This Is Sober Privilege

Mmmmmm privilege Throughout my collegiate career, I have often noticed sober people’s unwillingness to grant that they are overprivileged, even though they may grant that drunk people are disadvantaged in society. While they may support assisting drunks and drunk rights, sobers often deny that they, as sobers, gain advantages from drunks’ disadvantages. These denials protect sober privilege from being fully acknowledged, lessened, or ended. Sober people are taught to see their lives as normal, neutral, and average, and also ideal, so that when they work to benefit others it is seen as work that will allow “them” (drunks) to be more like “us” (sobers).
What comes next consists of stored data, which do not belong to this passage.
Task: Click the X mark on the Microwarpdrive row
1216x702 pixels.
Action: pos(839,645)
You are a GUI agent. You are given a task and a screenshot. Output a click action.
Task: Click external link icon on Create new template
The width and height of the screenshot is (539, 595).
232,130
As such, Sherman Avenue has begun to ask what it is like to have sober privilege, by identifying some of the effects of sober privilege we see every day.
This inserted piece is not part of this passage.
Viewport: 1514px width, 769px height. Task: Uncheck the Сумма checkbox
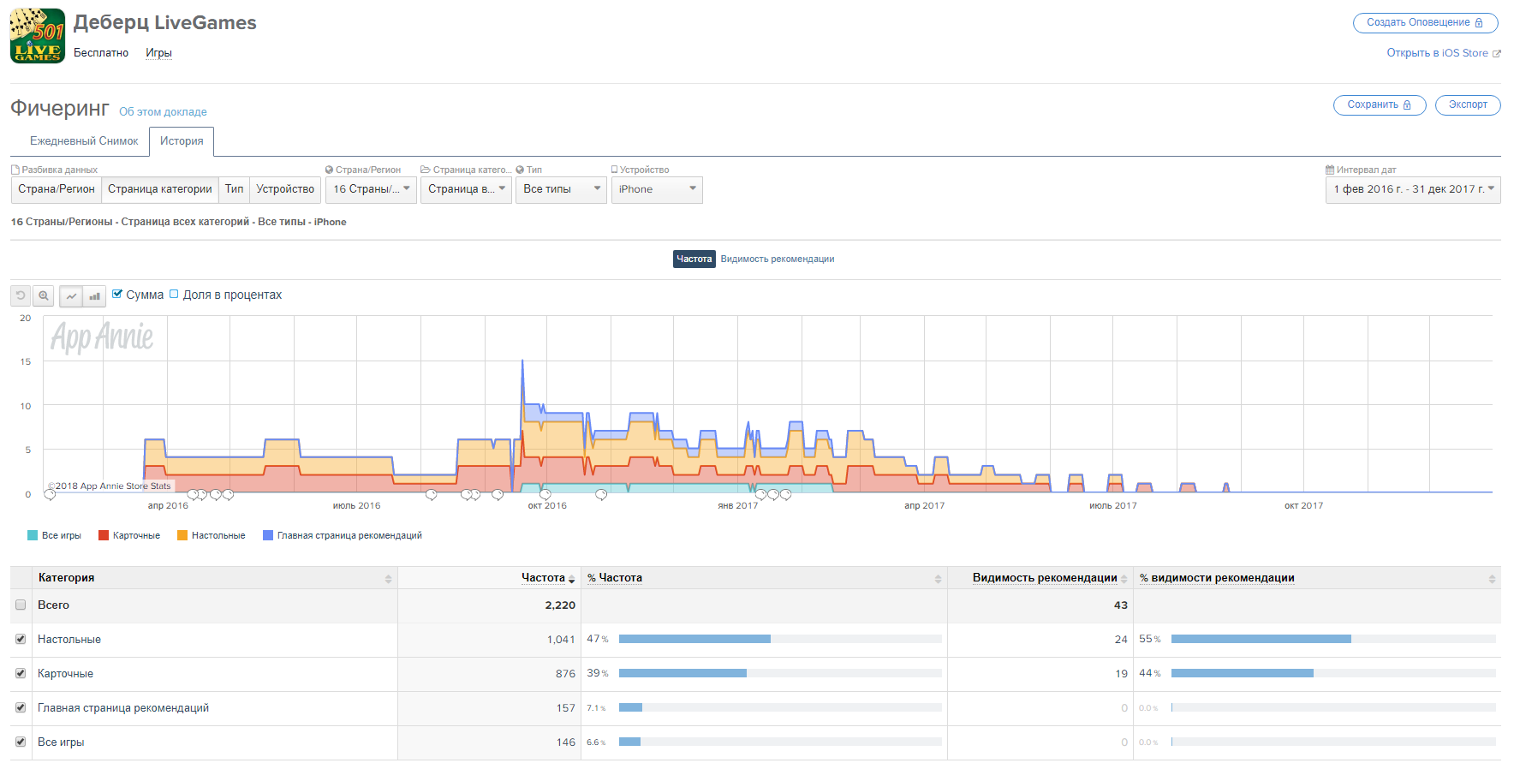point(117,294)
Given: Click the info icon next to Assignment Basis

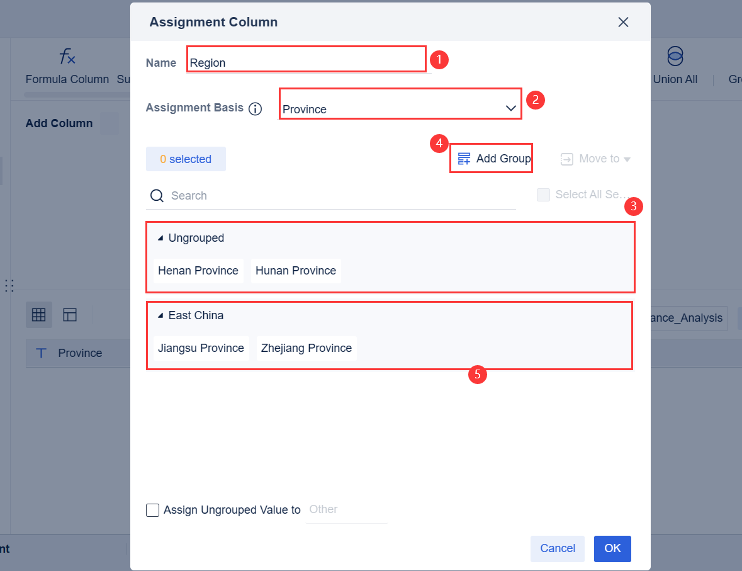Looking at the screenshot, I should click(x=256, y=108).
If you have stories of sober privilege, please send them to elliekinkervoss@u.northwestern.edu.

  1. Sober Privilege is being allowed to choose for yourself when to drink and when not to drink, and not getting constantly told that you should really stop.
  2. Sober Privilege is not having to suffer abuse from bouncers and discrimination from bartenders.
  3. Sober Privilege is not having your professors tell you to “get off the floor and please don’t wear that to my class again.”
  4. Sober Privilege is well-rested at 6:00 AM.
  5. Sober Privilege is having a shirt on your back, not on your TA’s floor.
  6. Sober privilege is turning on the television or opening the newspaper and seeing people of your kind represented positively. When you do see other drunks, they’re always in the police beat.
  7. Sober Privilege is knowing where you live and being able to read the street signs, so when you get off the last train traveling northward you get off at your stop and not the one that’s three miles away.
  8. Sober Privilege is going to your doctor and not having them give you flyers for AA.
  9. Sober Privilege is not having your friends make you put a dollar in the Die Alone Jar for every time tonight that the authorities tell you to “get down from there.”
  10. Sober Privilege is Subway at noon, not Burger King at 3:00 AM.
  11. Sober Privilege is fearlessly lofting your bed.
  12. Sober Privilege is not having your roommates take bets on whether you’ll finish the night in a potted plant, a frat bro’s pants, or on the Common Room Chlamydia Couch.
  13. Sober Privilege never has to deal with whiskey dick.
  14. Sober Privilege is not having your phone confiscated after your seventh drunk Snapchat to your conservative uncle, or after you’ve assured that guy on your floor that you “definitly dont want to have sed,” or because you’re texting a Sherman Ave writer and someone knows it’s all downhill from there.
  15. Sober Privilege is not having to crash on The Typhoid Futon because your friends won’t let you walk home. When your friends do let you go, Sober Privilege is making it the whole fifty yards home without having to pee or nap on anything.